Uhrwerk Venedig (German Edition)
die Arme, Beine, den Rumpf und den Kopf Scanzos. Die Greifhände bewegten sich so schnell, dass man nur schemenhaftes Wischen wahrnehmen konnte. Plötzlich lag die Brust frei. Blut spritzte, und die Haut war geöffnet. Darunter ein mechanisches Objekt, ein sechseckige Öffnung. Ein weiterer Greifarm hielt eine biegsame Welle an die Öffnung, das Anschließen war zu schnell gewesen, um es zu sehen. Ein Pfeifen wie von einem Schleifrad war hörbar. Darauf ein Wirbeln vor der Brust, die Metallklammern öffneten sich, und Scanzo fiel aus dem Gestell. Petrucci fing ihn mit einer Leichtigkeit, als sei Scanzo eine Strohpuppe, auf und setze ihn auf einen Hocker.
Gerade konnte Scanzo noch den Schrei hinunterschlucken, zu dem er zu Anfang der Prozedur angesetzt hatte.
»Hier mein Freund, nehmt einen Schluck vom Mohnsaft. Der Schmerz vergeht dann schnell.« Gierig schlürfte der Angesprochene eine trübe Flüssigkeit aus einem Becher. Sofort verschleierten sich seine Augen und er blickte müde, aber wieder völlig gesund wirkend, umher.

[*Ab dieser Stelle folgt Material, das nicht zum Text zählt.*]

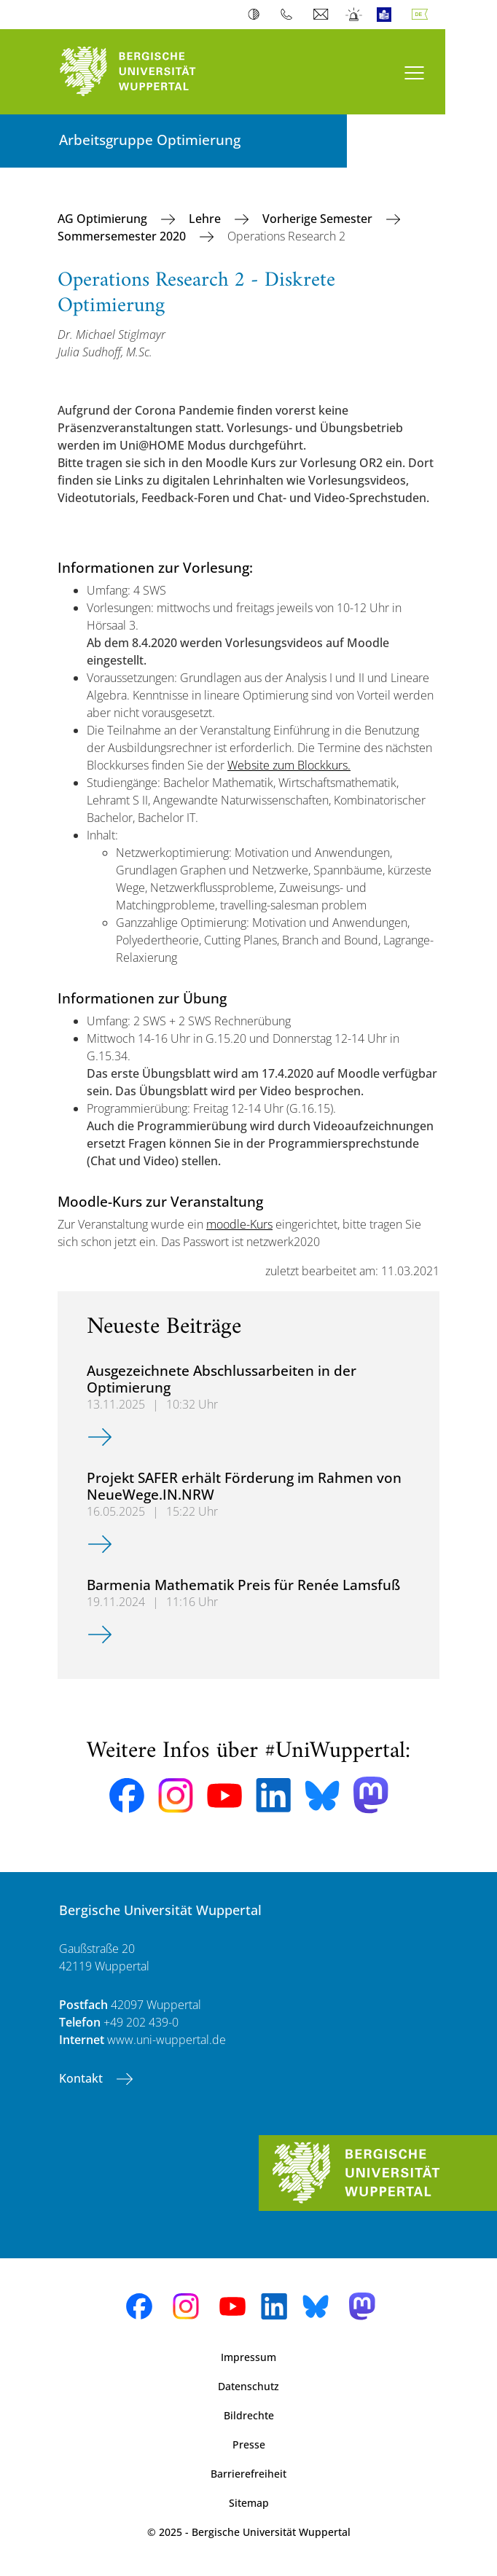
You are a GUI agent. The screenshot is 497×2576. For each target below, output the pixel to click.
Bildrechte (249, 2415)
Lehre (206, 219)
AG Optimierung (104, 219)
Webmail (322, 14)
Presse (248, 2444)
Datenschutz (248, 2386)
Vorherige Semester (318, 219)
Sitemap (249, 2503)
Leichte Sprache (387, 14)
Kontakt (82, 2078)
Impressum (248, 2357)
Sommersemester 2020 (123, 236)
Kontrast (257, 14)
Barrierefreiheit (248, 2474)
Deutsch (422, 14)
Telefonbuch (290, 14)
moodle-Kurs (239, 1224)
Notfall (354, 14)
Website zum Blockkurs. (289, 765)
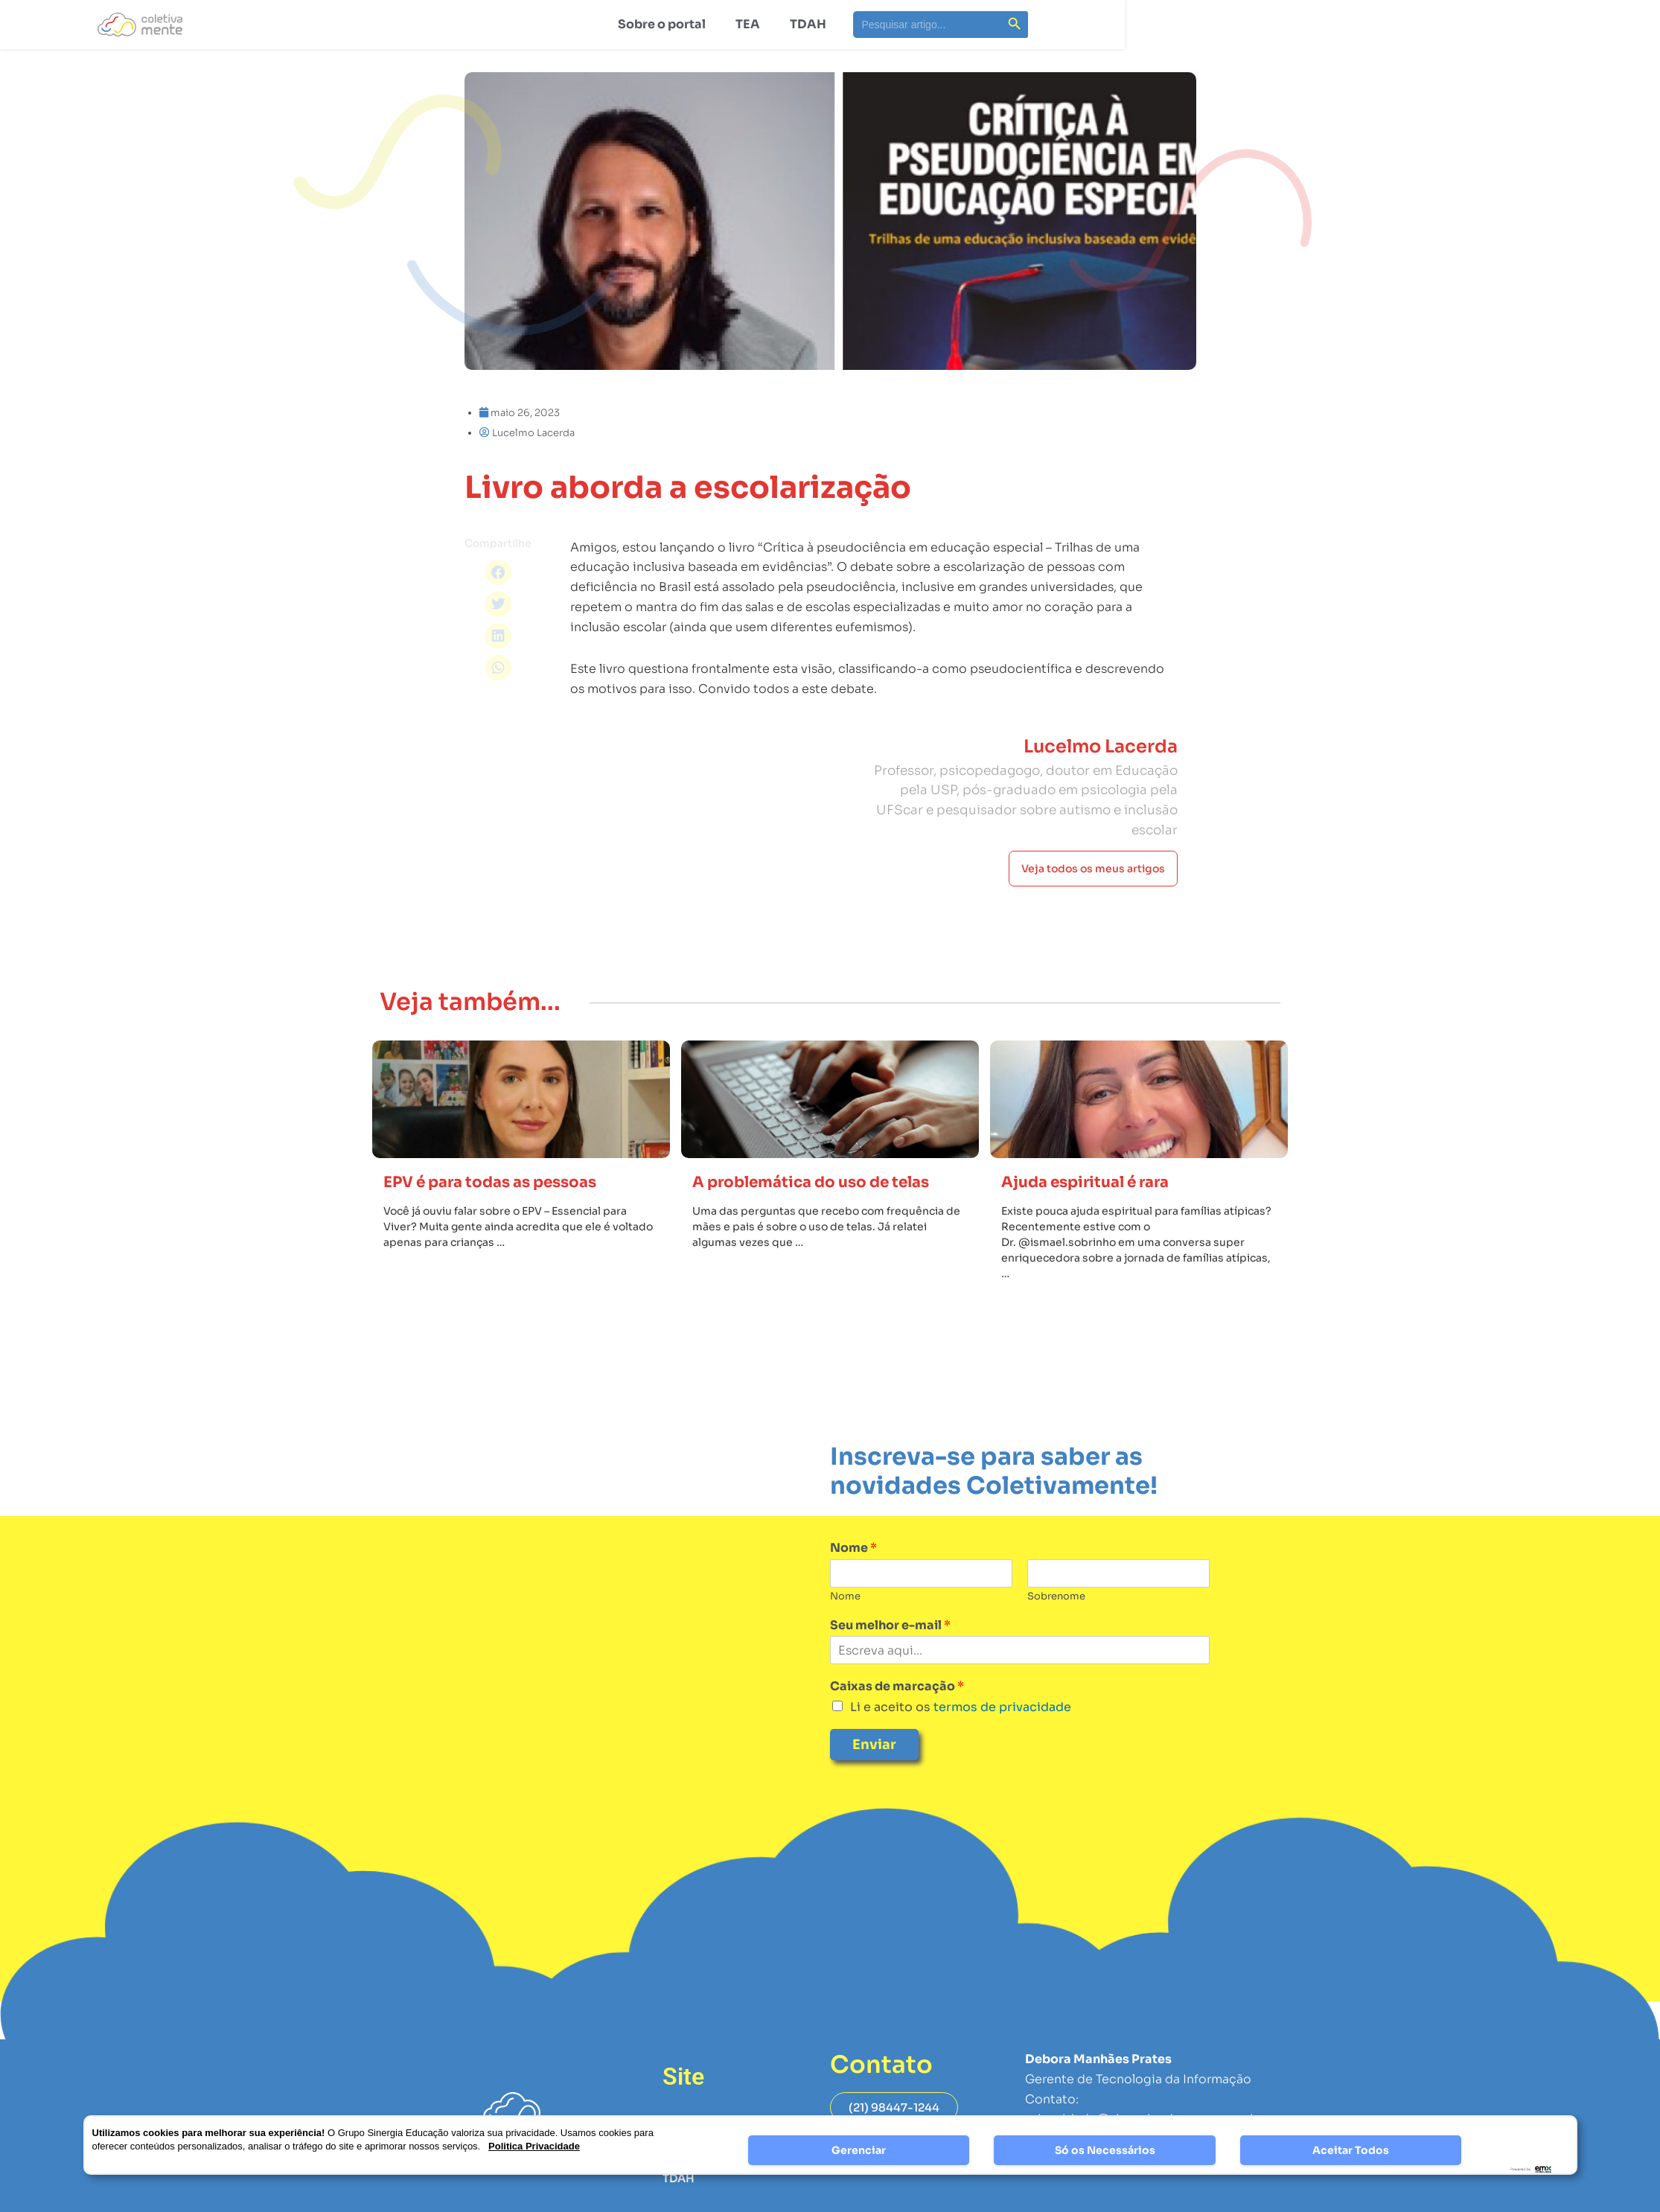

»Das ... ist ... noch ... so ... ungewohnt ...«
»Natürlich mein Freund, aber wolltet Ihr jedes Mal mit Mohnsaft völlig betäubt werden, um dann erst am nächsten Tag mit schmerzendem Kopf und schweren Gliedern aufzuwachen? Nein, so ist es besser. Ein schneller Schnitt von meinen Automaten, und Ihr seid wieder ganz.«
Leonardo hatte dem Vorgang mit Entsetzen zugeschaut. Ein chirurgischer Eingriff durch Automaten, so schnell wie es eben nur ein Automat kann. So schnell, dass der Patient keine Zeit hat, Schmerzen wahrzunehmen. Er bückte sich zu Scanzo und schob den Umhang zu Seite. Selbst das Hemd war wieder zugenäht und hatte nur ein paar wenige Tropfen Blut abbekommen.
»Was ist hier geschehen? Ich muss sagen, ich bin voller Verwunderung und Hochachtung. Ihr hab wahrlich meine Ideen von den selbstbewegten Automaten trefflich weiterentwickelt.«
»Und einige eigene Ideen hinzugefügt!« knurrte der kleine Kerl mit Stolz. »Ihr habt gerade erlebt, wie das mechanisches Herz sowie einige andere Aggregate unseres gemeinsamen Freundes wieder aufgeladen wurden. Meine Federn aus einer chimischen Speziallegierung müssten ihn für die nächsten sechs Monate gut versorgen. Ihr müsst wissen, sein Fleischherz ist schwach und seine Leber ist vom vielen Wein hart geworden. Ich musste ihm mechanischen Ersatz einbauen. Immerhin leistet er mir hervorragende Dienste.«
Scanzo war inzwischen auf dem Hocker eingeschlafen und lag mit dem Oberkörper halb auf einer Werkbank. Sein Umhang und das Hemd waren verrutscht und man sah eine ganz Serie von Nähten auf der linken Brustseite und rechts unterhalb der Rippen. Auf der neuesten glänzten noch ein paar Tropfen Blut.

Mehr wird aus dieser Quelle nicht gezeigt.